Искусство статистики. Как находить ответы в данных - страница 3
В связи с растущей доступностью больших массивов данных и удобного программного обеспечения для их анализа может показаться, что необходимость в изучении статистических методов снижается. Однако крайне наивно так думать. Увеличение объема данных, рост количества и сложности научных исследований еще больше затрудняют процесс формулирования соответствующих выводов. Большее количество данных означает, что нам надо еще лучше осознавать, чего на самом деле стоят такие доказательства.
Например, интенсивный анализ массивов данных может повысить вероятность ложных открытий – как вследствие систематической ошибки, присущей источнику, так и в результате выполнения множества тестов, но сообщения только о тех из них, которые выглядят интересными, то есть так называемого слепого прочесывания данных. Чтобы иметь возможность критически относиться к опубликованным научным работам, а тем более к ежедневным сообщениям СМИ, нужно четко осознавать опасность такого избирательного подхода, понимать необходимость проверки утверждений независимыми специалистами и осознавать риск неправильной интерпретации результатов одного исследования вне контекста.
Все это можно объединить под термином «грамотность в работе с данными», который описывает не только способность проводить статистический анализ реальных проблем, но и умение понять и критически проанализировать любые выводы, сделанные другими на основе статистики. Повышение такой грамотности предполагает изменение методики обучения статистике.
Преподавание статистики
Целые поколения студентов страдали от сухих курсов статистики, основанных на изучении набора методов, применяемых в различных ситуациях, причем больше внимания в них уделялось математической теории, чем пониманию причин применения той или иной формулы, или проблемам, возникающим при попытке использовать данные для ответа на вопросы.
К счастью, все меняется.

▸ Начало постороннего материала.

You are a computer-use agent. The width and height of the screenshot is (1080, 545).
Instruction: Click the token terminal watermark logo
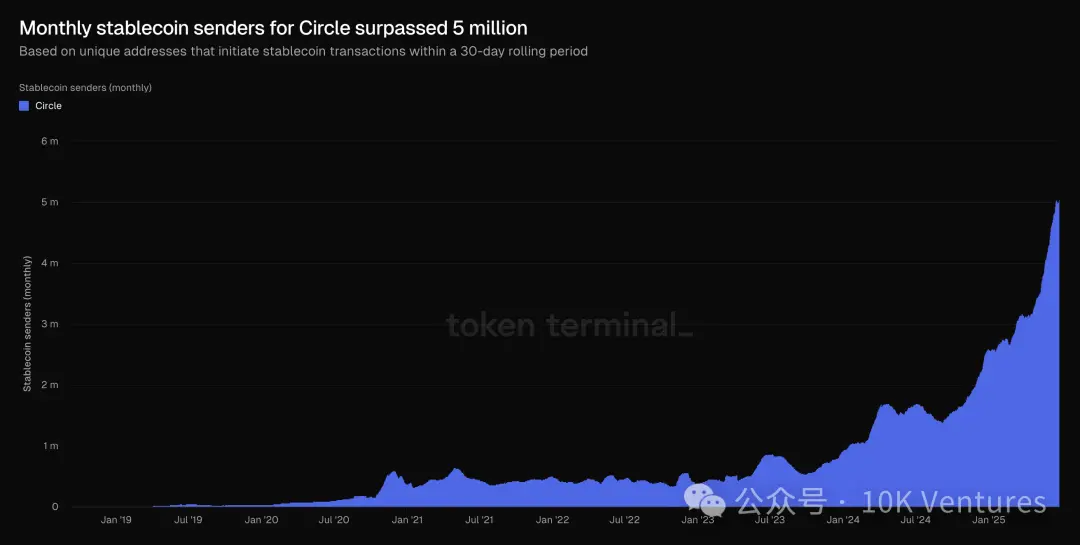coord(568,325)
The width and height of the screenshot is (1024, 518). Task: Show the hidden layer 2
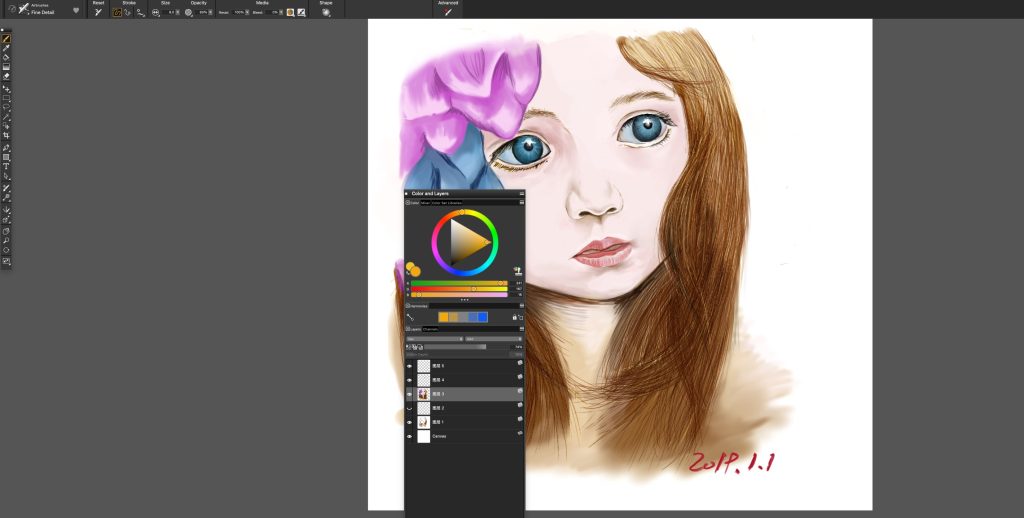(409, 408)
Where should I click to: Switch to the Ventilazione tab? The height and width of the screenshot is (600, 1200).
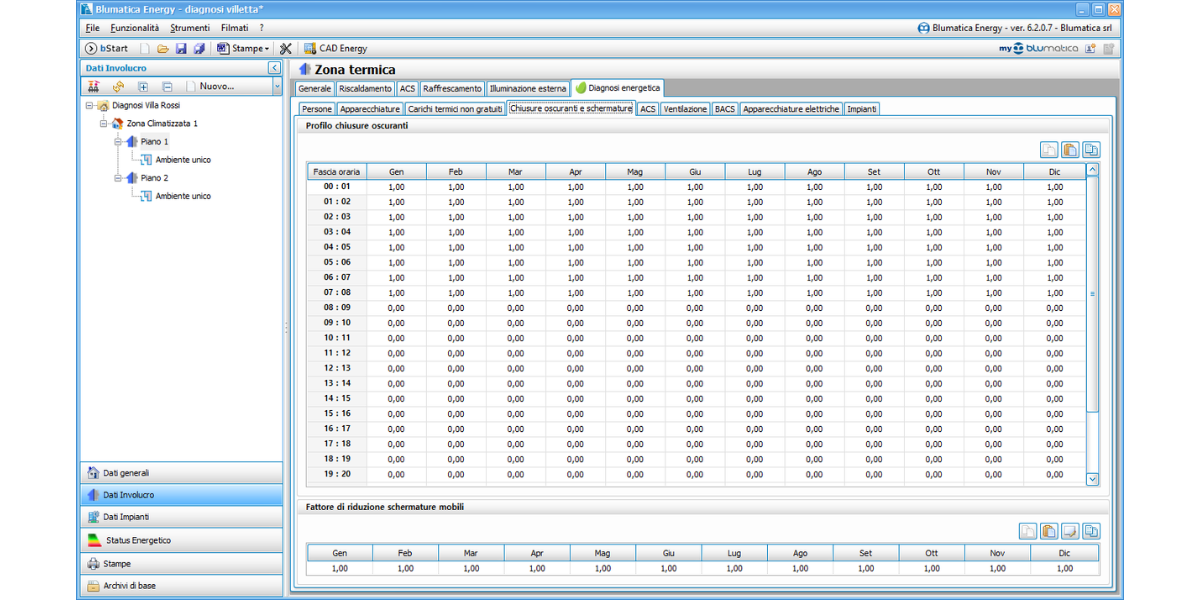[x=685, y=109]
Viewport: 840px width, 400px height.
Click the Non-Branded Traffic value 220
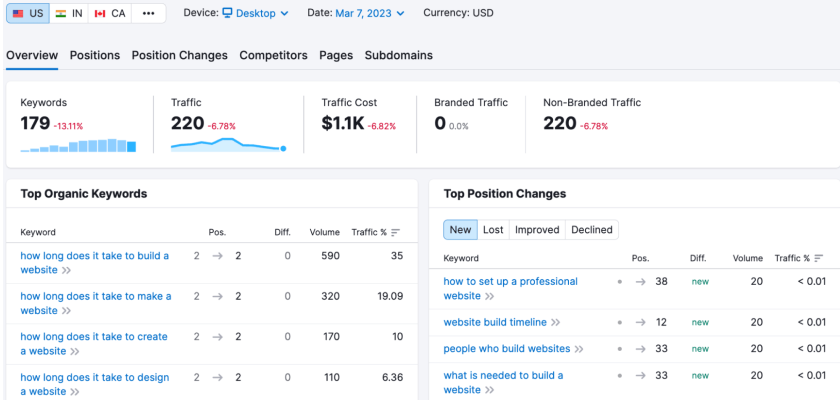560,123
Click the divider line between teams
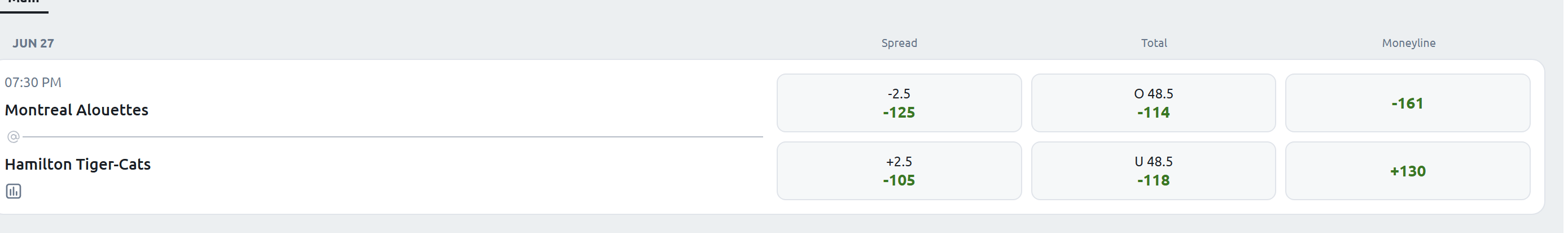1568x233 pixels. pos(393,137)
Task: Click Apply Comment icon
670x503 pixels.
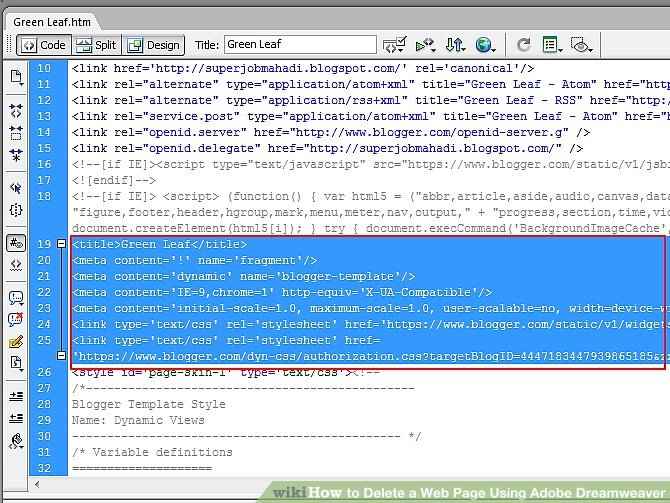Action: 16,298
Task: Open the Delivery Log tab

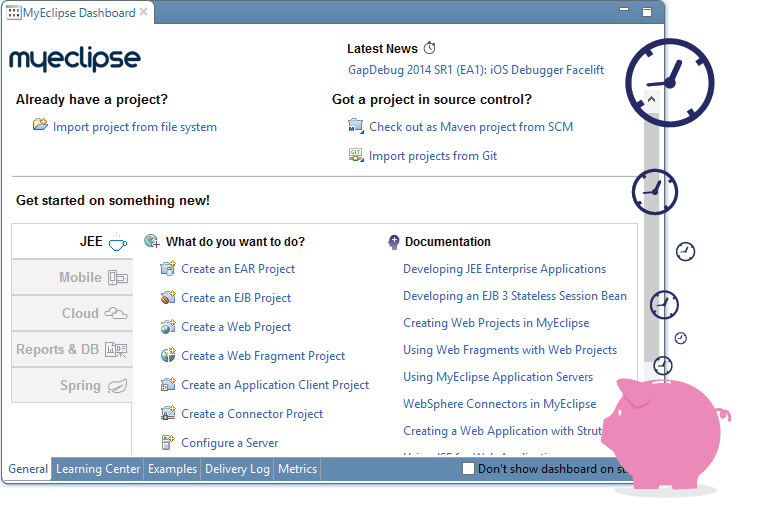Action: (x=237, y=469)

Наука о данных и грамотность в работе с ними требуют подхода, направленного на решение основных проблем, где применение конкретных статистических инструментов рассматривается лишь как один из компонентов цикла исследований. Цикл PPDAC (Problem, Plan, Data, Analysis, Conclusion) был предложен как модель решения проблем, которую мы будем использовать в этой книге[17]. Рис. 0.3 основан на примере Новой Зеландии, которая считается мировым лидером по преподаванию статистики в школах.
Рис. 0.3
Цикл решения проблем PPDAC (от проблемы, плана, данных, анализа к заключению и коммуникации), начинающийся заново в другом цикле
Первая стадия цикла – определение проблемы: статистическое исследование всегда начинается с вопроса, например, с такого как наш вопрос о закономерностях убийств Гарольда Шипмана или о количестве деревьев в мире. Далее мы рассмотрим самые разные проблемы – от ожидаемой пользы различных методов послеоперационного лечения рака молочной железы до вопроса, почему у стариков большие уши.
Искушение пренебречь необходимостью в хорошем плане довольно велико. В случае с Шипманом требовалось просто собрать как можно больше данных о жертвах. Однако люди, считавшие деревья, уделили пристальное внимание точным определениям и методам измерения, поскольку надежные заключения можно сделать только на основе тщательно спланированного исследования. К сожалению, желание быстрее получить данные и приступить к их анализу приводит к тому, что эта стадия часто игнорируется.